Product: Graphire
From: Wacom (www.wacom.com)
For: Windows 95OSR2 (with USB supplement) and Win98, Windows 2000; USB-capable Mac. (A serial version is also available.)
Price: US$99
Tested Drivers: as supplied on CD ROM (Windows 2000 drivers on website)
Pros: Easy to install USB tablet and requires no external power; includes cordless pressure-sensitive pen and cordless, three-button "scrolling wheel" mouse. Includes Painter Classic and drivers on CD.
Cons: Small active surface. MS Office integration features not available on Macintosh. USB version does not support Windows NT.
The Graphire is a USB- or serial-based 4x5" tablet that ships with both a pressure-sensitive, cordless pen and a "ball-less" and cordless mouse that, like the pen, operates by sensing its position on the tablet. Both pen and mouse work without requiring batteries. The tablet, which contains a small status light to let you know that it is plugged in and active, is actually larger than its 4x5" active area, and is about the size of a mouse pad and only a little thicker. The pad includes a removable pen holder and a clear plastic cover, which may be lifted and a piece of paper inserted underneath, allowing you to trace over existing artwork with the pen.

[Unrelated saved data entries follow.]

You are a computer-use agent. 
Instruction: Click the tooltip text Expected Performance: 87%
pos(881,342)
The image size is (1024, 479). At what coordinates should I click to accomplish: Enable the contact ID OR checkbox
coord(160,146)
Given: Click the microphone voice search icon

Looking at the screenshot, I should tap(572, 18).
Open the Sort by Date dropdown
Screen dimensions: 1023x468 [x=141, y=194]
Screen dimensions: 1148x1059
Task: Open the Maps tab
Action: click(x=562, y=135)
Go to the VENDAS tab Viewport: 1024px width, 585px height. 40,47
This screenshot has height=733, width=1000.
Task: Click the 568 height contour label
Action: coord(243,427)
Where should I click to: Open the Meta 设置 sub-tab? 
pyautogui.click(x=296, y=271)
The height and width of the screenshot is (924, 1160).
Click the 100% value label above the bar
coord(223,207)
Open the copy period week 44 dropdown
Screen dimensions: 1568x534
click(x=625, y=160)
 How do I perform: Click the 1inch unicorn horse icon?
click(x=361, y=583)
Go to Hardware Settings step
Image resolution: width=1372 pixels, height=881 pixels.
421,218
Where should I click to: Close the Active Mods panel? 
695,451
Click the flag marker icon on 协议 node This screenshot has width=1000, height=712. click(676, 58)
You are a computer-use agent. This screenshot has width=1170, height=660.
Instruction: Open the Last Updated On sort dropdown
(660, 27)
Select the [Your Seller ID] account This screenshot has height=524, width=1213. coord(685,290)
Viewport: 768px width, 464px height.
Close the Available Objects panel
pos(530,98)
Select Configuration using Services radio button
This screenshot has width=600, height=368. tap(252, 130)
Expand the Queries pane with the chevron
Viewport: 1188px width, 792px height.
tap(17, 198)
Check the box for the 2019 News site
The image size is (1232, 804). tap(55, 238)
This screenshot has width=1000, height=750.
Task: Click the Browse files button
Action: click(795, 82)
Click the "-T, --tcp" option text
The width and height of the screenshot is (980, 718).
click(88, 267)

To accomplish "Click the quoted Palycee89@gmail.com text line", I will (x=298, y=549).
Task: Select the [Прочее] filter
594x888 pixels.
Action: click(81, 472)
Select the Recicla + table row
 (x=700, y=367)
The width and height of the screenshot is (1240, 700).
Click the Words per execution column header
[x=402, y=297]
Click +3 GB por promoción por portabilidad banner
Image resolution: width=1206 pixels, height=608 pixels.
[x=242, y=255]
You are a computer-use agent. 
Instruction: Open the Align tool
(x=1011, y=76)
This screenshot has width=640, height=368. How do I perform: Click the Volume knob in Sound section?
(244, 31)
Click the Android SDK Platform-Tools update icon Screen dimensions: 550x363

We weren't especially fond of the feel of the mouse supplied with the tablet -- primarily due to the unnerving scraping noise the mouse made when scrubbed across the pad's surface. However, this same surface seems ideal for use with the pen, so we can't really complain. The mouse tracked reasonably well, and its scrolling wheel functions nearly identically to that of Microsoft's pricey Intellimouse Explorer -- also a "ball-less" mouse. A Wacom control panel allows customization of mouse and pen behaviour.
The famed pressure-sensitive pen is, of course, the real reason to buy a Wacom tablet. The pen that comes with the Graphire is batteryless and includes an eraser function that works just like the "analog" pencil equivalent: you flip the pen upside-down and erase your lines or paint-strokes with the "eraser end." It's very natural, and the pressure-sensitive pen can, in the hands of an artist, produce artwork that looks very much like a hand-drawn equivalent. Better still, it feels remarkably natural for an artist to create computer graphics this way. If you come from a fine arts background, this is the way to paint or draw on a computer.
Virtually all of the popular Windows and Mac graphics titles support the pen's pressure-sensitive mode. The product ships with PenTools, a set of pressure-sensitive Photoshop plug-ins, MetaCreations' Painter Classic and, for Windows only, Paragraph's Pentools SE. We also tested the pad with several third-party titles, including the full versions of Painter 6.0, Photoshop 5.5, and Adobe Illustrator 8.01.
We also had a blast using the pen to "spin" a virtual clay model in Play Inc.'s Amorphium, a 3-D program that exploits the pressure-sensitive Wacom pen's capabilities to simulate rather convincingly, the feel of clay on a potter's wheel. We also tested the USB tablet successfully under the final release of Windows 2000, using beta drivers on Wacom's website. (The drivers for the serial version of the tablet are also on the site, in final release format.)
The Wacom readme file that accompanies the tablet lists a few caveats: using the pen to double-click inside a field in QuarkXpress freezes the screen cursor unless you also have a PS/2 or serial mouse connected. Weird, but workable. A few other programs, including MS Access 2.0, MS Project 4.0 and QuickBooks Pro 5.0 also suffer from this odd quirk.
The Graphire differs from the company's more expensive Intuos line of tablets in several ways. Most notably, the Intuos has several optional pens and other input device options not available to Graphire owners, including a so-called 4D Mouse, an Airbrush, and optional "stroking" pen models. There are other differences, too. The Graphire only senses 512 levels of pressure sensitivity; the Intuos detects a full 1024, making pressure-sensitive work more precise and responsive. As the specs on Wacom's website attest, the Intuos is slightly more accurate, tracking at an accuracy of +- .01" compared to the Graphire's .02. This is a side-effect of the Intuos tablet's 2540 lines per inch resolution. The Graphire resolves 1015 lines per inch -- less, it's true, but still not too shabby.
On the downside, we found the serial-based Intuos tablet we tested (and reviewed separately) somewhat more troublesome to configure than the Graphire. It wouldn't allow the use of one of our serial ports, despite the fact that the port was working and was seemingly not in use. (It turned out that an Infrared driver for the Real Magic Hollywood Plus DVD decoder card's remote control was causing it to report that it was busy.) The serial port version is also less convenient to set up -- the USB version automatically recognizes the tablet and enables the pen as soon as it is plugged in; the serial version does not. Indeed, we suspect the serial version of the Graphire would be likely to suffer from the same problems -- we recommend going for the USB model if your system supports it.
Recommended, but graphics pros will like the company's 6x8" or 9x12" Intuos tablets (or other sizes, preferably connected via USB) even better.